• **PROVIDED INFORMATION**:
•••

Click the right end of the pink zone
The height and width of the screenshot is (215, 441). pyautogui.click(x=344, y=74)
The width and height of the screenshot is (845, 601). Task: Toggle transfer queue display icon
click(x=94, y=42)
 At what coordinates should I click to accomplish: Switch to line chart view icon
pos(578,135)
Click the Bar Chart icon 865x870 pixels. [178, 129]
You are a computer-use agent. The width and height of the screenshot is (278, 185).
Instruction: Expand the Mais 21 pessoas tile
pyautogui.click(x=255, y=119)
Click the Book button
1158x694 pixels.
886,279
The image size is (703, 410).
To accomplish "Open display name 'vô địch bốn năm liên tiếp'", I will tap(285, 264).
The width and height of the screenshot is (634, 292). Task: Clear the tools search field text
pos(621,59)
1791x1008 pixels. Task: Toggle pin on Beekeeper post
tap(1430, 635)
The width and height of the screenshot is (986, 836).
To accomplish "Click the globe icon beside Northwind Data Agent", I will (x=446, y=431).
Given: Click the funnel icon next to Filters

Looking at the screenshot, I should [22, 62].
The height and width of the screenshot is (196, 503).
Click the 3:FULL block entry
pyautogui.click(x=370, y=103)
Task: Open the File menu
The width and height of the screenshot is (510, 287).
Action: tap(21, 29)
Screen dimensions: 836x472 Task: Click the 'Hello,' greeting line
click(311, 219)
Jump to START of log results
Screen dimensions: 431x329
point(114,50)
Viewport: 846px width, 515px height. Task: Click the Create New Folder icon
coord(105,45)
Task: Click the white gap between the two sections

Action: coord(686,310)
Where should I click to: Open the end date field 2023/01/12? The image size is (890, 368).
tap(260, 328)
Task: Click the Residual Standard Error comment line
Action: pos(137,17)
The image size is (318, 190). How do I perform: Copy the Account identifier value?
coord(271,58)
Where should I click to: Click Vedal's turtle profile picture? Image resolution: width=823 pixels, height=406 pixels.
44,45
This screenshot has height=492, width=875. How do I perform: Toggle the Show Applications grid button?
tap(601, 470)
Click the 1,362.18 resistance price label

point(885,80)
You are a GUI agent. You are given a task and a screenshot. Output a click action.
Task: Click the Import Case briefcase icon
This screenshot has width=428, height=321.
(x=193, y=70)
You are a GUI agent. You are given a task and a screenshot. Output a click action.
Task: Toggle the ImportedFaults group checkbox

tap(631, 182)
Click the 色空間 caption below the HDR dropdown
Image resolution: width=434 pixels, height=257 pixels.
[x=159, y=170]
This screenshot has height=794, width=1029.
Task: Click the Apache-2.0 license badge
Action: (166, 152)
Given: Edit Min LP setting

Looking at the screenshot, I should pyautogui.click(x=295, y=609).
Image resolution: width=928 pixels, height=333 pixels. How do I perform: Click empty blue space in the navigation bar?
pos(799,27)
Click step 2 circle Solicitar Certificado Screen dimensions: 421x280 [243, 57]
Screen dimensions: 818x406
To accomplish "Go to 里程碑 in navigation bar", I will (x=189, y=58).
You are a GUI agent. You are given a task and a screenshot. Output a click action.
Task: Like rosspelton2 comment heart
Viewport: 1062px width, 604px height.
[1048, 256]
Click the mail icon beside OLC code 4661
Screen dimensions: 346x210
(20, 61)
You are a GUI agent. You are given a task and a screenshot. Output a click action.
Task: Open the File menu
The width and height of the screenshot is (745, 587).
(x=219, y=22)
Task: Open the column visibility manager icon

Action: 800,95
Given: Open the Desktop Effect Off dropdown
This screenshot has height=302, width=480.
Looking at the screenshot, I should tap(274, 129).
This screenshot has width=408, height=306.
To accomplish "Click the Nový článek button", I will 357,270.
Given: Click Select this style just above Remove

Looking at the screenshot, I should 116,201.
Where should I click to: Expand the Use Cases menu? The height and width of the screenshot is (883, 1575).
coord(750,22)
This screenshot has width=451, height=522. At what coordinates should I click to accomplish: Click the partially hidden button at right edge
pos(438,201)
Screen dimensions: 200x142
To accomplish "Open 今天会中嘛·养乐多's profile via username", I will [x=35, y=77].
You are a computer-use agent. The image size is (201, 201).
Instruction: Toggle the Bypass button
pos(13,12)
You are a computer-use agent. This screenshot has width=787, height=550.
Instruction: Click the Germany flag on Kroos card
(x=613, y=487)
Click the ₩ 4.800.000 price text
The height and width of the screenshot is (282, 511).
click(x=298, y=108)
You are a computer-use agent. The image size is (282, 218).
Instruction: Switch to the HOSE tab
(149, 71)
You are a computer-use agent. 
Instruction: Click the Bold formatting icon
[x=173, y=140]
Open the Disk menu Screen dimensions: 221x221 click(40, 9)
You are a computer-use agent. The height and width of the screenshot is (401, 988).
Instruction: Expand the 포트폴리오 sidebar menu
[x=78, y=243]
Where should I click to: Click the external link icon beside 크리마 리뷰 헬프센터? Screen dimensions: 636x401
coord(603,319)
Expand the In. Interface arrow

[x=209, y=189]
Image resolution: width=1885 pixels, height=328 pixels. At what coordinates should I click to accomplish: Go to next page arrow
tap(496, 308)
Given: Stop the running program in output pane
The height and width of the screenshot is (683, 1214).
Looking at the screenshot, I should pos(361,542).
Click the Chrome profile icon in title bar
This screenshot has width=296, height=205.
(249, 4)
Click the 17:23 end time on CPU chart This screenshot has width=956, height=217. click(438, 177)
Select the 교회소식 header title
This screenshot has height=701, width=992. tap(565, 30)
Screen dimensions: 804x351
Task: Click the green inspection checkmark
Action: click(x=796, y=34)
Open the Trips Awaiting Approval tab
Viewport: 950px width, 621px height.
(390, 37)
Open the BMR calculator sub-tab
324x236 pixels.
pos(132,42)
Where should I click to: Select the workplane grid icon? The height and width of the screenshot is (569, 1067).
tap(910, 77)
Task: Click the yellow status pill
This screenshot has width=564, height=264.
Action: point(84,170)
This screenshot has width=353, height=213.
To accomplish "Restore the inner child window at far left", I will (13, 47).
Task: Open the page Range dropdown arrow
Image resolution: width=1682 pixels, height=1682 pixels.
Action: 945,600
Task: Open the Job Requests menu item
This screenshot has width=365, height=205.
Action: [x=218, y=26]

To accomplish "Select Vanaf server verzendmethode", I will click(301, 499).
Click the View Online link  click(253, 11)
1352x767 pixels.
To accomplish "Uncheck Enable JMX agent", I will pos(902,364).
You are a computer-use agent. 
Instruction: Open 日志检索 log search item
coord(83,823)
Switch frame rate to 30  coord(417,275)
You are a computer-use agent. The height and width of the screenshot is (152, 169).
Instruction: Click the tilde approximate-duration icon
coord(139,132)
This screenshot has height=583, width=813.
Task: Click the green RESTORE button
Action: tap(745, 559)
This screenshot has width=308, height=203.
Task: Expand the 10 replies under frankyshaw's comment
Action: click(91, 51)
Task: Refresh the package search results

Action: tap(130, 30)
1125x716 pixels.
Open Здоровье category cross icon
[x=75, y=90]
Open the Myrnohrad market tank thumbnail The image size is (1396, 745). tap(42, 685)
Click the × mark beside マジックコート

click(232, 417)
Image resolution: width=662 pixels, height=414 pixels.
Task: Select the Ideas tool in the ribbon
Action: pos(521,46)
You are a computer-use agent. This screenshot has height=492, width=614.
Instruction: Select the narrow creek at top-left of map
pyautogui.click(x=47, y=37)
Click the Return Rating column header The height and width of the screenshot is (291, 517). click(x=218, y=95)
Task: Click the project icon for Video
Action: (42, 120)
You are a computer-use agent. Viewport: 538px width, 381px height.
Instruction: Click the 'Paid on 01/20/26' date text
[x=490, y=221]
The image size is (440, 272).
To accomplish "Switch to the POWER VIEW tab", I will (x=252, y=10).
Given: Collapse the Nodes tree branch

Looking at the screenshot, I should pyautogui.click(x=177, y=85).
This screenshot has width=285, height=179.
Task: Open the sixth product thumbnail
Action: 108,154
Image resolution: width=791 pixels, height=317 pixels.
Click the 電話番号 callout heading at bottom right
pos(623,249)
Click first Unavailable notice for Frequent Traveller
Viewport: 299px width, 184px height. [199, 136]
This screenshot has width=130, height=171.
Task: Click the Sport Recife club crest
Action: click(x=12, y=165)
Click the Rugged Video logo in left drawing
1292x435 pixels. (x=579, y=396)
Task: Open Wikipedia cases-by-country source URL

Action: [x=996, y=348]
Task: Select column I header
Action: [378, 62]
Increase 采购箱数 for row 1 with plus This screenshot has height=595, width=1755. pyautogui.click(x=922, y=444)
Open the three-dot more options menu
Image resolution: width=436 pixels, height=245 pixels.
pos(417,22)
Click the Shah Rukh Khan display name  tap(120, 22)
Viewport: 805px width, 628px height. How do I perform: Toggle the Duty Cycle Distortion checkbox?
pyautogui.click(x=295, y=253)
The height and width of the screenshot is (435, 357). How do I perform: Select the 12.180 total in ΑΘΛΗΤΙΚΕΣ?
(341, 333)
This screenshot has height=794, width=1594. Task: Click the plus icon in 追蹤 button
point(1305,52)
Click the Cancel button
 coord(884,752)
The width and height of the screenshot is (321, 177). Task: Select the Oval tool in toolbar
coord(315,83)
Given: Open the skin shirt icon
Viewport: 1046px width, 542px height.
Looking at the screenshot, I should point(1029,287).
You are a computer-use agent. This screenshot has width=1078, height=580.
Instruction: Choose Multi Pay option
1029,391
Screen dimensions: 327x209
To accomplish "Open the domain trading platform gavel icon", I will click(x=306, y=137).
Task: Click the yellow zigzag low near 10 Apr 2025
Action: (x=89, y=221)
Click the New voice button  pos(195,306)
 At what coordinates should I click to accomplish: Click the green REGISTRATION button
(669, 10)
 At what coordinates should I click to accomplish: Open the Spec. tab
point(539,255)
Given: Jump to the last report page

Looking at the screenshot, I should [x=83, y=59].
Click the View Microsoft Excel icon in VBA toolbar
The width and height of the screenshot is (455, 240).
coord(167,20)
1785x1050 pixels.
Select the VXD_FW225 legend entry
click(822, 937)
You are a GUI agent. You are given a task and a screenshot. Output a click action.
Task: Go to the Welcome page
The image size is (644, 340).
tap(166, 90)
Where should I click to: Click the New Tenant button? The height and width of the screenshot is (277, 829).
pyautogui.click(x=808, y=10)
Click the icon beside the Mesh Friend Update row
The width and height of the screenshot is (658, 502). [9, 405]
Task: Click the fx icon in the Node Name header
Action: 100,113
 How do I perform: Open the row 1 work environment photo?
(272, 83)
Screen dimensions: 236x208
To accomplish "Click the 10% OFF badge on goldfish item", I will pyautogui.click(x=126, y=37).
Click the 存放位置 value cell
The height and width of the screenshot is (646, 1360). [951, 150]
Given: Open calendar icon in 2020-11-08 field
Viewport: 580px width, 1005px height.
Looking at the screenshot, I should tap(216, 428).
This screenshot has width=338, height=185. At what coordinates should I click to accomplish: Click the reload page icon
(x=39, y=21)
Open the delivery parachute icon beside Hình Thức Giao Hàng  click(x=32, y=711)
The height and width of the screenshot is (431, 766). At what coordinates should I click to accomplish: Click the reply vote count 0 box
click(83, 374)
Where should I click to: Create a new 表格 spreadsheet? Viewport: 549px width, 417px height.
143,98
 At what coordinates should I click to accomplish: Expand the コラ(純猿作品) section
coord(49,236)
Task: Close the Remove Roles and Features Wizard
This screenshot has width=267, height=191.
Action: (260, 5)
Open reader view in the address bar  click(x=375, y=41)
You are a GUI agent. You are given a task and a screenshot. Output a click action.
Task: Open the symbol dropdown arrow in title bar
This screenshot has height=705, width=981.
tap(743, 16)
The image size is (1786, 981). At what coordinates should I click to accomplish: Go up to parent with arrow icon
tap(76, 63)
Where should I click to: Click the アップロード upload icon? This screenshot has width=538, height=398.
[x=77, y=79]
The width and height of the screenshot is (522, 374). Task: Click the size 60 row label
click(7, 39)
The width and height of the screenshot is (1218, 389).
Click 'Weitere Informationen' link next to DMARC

•••

• **SHORT TASK**:
Reproduce the material verbatim, starting from its first line and ending with the line that contains "coord(271,58)", with both ends included.

• **OUTPUT FOR THIS EXERCISE**:
Click the right end of the pink zone
The height and width of the screenshot is (215, 441). pyautogui.click(x=344, y=74)
The width and height of the screenshot is (845, 601). Task: Toggle transfer queue display icon
click(x=94, y=42)
 At what coordinates should I click to accomplish: Switch to line chart view icon
pos(578,135)
Click the Bar Chart icon 865x870 pixels. [178, 129]
You are a computer-use agent. The width and height of the screenshot is (278, 185).
Instruction: Expand the Mais 21 pessoas tile
pyautogui.click(x=255, y=119)
Click the Book button
1158x694 pixels.
886,279
The image size is (703, 410).
To accomplish "Open display name 'vô địch bốn năm liên tiếp'", I will tap(285, 264).
The width and height of the screenshot is (634, 292). Task: Clear the tools search field text
pos(621,59)
1791x1008 pixels. Task: Toggle pin on Beekeeper post
tap(1430, 635)
The width and height of the screenshot is (986, 836).
To accomplish "Click the globe icon beside Northwind Data Agent", I will (x=446, y=431).
Given: Click the funnel icon next to Filters

Looking at the screenshot, I should [22, 62].
The height and width of the screenshot is (196, 503).
Click the 3:FULL block entry
pyautogui.click(x=370, y=103)
Task: Open the File menu
The width and height of the screenshot is (510, 287).
Action: tap(21, 29)
Screen dimensions: 836x472 Task: Click the 'Hello,' greeting line
click(311, 219)
Jump to START of log results
Screen dimensions: 431x329
point(114,50)
Viewport: 846px width, 515px height. Task: Click the Create New Folder icon
coord(105,45)
Task: Click the white gap between the two sections

Action: coord(686,310)
Where should I click to: Open the end date field 2023/01/12? The image size is (890, 368).
tap(260, 328)
Task: Click the Residual Standard Error comment line
Action: pos(137,17)
The image size is (318, 190). How do I perform: Copy the Account identifier value?
coord(271,58)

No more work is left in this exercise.